3. Longest Substring Without Repeating Characters

題目 / Problem

中文： 給定一個字串 s，請找出其中最長且不含重複字元的子字串的長度。子字串（substring）是指字串中連續的一段字元，不能跳著取。

English: Given a string s, find the length of the longest substring that contains no duplicate characters. A substring is a contiguous block of characters — you cannot skip positions.

約束 / Constraints: - 0 <= s.length <= 5 * 10^4（字串長度，可能為空 / length may be 0） - s 可包含英文字母、數字、符號和空格 / s consists of English letters, digits, symbols, and spaces.

範例 / Worked Example:

Input:  s = "pwwkew"
Output: 3
Explanation: 最長的不重複子字串是 "wke"，長度為 3。
             注意 "pwke" 是「子序列」(subsequence) 而非「子字串」(substring)，因為它跳過了字元，不合法。
             The longest valid substring is "wke" (length 3). "pwke" is a subsequence, not a substring, so it doesn't count.

名詞解釋 / Glossary

子字串 / Substring：字串中連續的一段字元。例如 "abc" 的子字串包含 "ab"、"bc"，但 "ac" 不是（它跳過了 b）。A contiguous run of characters from the string — no gaps allowed.
子序列 / Subsequence：可以跳著取但保持順序的字元序列。"ac" 是 "abc" 的子序列。本題不要子序列。Characters kept in order but with gaps allowed; not what this problem asks for.
滑動視窗 / Sliding Window：用兩個指標標出一段「視窗」（區間），右指標往右擴張納入新字元，當出現重複時左指標往右收縮，視窗整體在字串上「滑動」。A pair of indices marking a range that expands on the right and shrinks on the left as it slides across the string.
雙指標 / Two Pointers：用兩個索引變數（這裡是 left 和 right）共同描述視窗的左右邊界。Two index variables that together mark the boundaries of the window.
雜湊表 / Hash Map（查找表 / Lookup Table）：一種能用「鍵」快速查詢「值」的結構，平均 O(1) 時間。這裡我們用它記錄「某字元上次出現的位置」。A structure giving near-instant key→value lookup; here it stores each character's last seen position.
ASCII：把每個字元對應到一個 0–127（擴充到 256）整數編碼的標準。因此我們可以直接用一個大小 128/256 的陣列當作「字元 → 位置」的查找表，比通用雜湊表更快。A standard mapping from characters to small integers, letting us use a plain array indexed by the character as a fast lookup table.

思路

中文： 最直覺的暴力解法是列舉所有子字串：用兩層迴圈固定起點與終點，再檢查這段內有沒有重複字元。但這樣是 O(n³) 或 O(n²)，當字串長達 5×10⁴ 時太慢。關鍵的觀察是：當我們從左到右掃描時，沒必要每次都從頭重算。我們維護一個「視窗」[left, right]，保證視窗內所有字元都不重複。右指標 right 一格一格往右移、把新字元納入視窗；如果新字元 c 之前已經在視窗裡出現過，就把左指標 left 直接跳到「c 上次出現位置的下一格」，這樣就把重複的那一份排除掉，視窗又重新變得無重複。每一步用 right - left + 1 更新答案最大值。為了 O(1) 判斷「c 上次出現在哪」，我們用一張查找表 last[c] 記錄每個字元最後出現的索引。由於字元集是 ASCII，可以直接開一個大小 256 的整數陣列當查找表，初始化為 -1 表示「還沒出現過」。整個過程中 left 和 right 都只會往右移動、各自最多走 n 步，所以是線性時間。核心不變量（invariant）是：迴圈每次結束後，子字串 s[left..right] 內沒有任何重複字元。

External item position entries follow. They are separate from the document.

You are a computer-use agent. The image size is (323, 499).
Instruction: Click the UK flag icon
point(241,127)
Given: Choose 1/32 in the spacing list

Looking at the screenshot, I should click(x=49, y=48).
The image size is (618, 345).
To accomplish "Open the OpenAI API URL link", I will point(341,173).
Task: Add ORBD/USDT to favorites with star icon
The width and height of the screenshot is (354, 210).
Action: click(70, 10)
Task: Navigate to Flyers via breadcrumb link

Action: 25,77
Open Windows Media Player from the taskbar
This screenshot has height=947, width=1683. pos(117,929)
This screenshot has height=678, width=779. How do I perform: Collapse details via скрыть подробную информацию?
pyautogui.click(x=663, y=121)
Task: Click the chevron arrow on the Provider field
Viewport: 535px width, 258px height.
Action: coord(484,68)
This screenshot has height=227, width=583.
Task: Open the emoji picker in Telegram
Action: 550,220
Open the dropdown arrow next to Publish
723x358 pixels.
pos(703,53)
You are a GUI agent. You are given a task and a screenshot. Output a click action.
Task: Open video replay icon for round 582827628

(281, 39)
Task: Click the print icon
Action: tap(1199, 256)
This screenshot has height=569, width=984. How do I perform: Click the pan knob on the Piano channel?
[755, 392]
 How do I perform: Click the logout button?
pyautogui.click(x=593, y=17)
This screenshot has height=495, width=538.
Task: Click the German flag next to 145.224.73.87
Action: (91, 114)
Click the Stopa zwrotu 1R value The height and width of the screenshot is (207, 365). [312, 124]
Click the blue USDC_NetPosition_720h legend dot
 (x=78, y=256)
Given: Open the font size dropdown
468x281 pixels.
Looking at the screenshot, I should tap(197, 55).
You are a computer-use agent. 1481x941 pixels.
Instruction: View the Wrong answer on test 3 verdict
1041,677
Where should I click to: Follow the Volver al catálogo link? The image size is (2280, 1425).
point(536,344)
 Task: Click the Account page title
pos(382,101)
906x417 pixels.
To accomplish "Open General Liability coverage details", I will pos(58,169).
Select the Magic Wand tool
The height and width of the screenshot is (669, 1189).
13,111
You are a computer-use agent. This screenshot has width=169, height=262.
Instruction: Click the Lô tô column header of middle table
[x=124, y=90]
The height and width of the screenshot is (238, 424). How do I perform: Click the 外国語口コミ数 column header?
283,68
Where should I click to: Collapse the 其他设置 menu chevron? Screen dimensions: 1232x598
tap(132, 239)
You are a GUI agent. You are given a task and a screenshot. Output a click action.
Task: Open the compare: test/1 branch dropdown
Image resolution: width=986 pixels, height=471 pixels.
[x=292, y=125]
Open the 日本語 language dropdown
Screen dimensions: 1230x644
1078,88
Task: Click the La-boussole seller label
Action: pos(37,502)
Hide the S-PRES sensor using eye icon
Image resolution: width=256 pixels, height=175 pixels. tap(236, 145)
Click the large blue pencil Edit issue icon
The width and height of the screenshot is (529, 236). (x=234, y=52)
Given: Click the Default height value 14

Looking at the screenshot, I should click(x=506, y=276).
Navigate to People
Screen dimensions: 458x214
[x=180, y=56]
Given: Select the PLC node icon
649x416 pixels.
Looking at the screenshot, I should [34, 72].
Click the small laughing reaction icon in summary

English: The brute-force idea is to enumerate every substring with nested loops and check each for duplicates — that's O(n²) or worse, too slow for n up to 50,000. The key insight is that as we scan left to right we never need to recompute from scratch. We keep a window [left, right] that is guaranteed duplicate-free. We advance right one step at a time to absorb each new character. If the incoming character c was already seen inside the current window, we jump left forward to one past c's previous position, which evicts the old copy and restores the no-duplicate property. After each step we update the answer with the current window length right - left + 1. To check "where did c last appear?" in O(1), we keep a lookup table last[c] holding each character's most recent index. Because the alphabet is ASCII, a plain integer array of size 256 (initialized to -1, meaning "never seen") works as that table. Both left and right only ever move rightward, each at most n steps, giving linear time. The crucial invariant is: after every iteration, the substring s[left..right] contains no repeated character.

逐步走查 / Walkthrough

以 s = "abcabcbb" 為例。left 從 0 開始，best 記錄答案，last[] 全部初始化為 -1。 Tracing s = "abcabcbb". left starts at 0, best holds the answer, all of last[] start at -1.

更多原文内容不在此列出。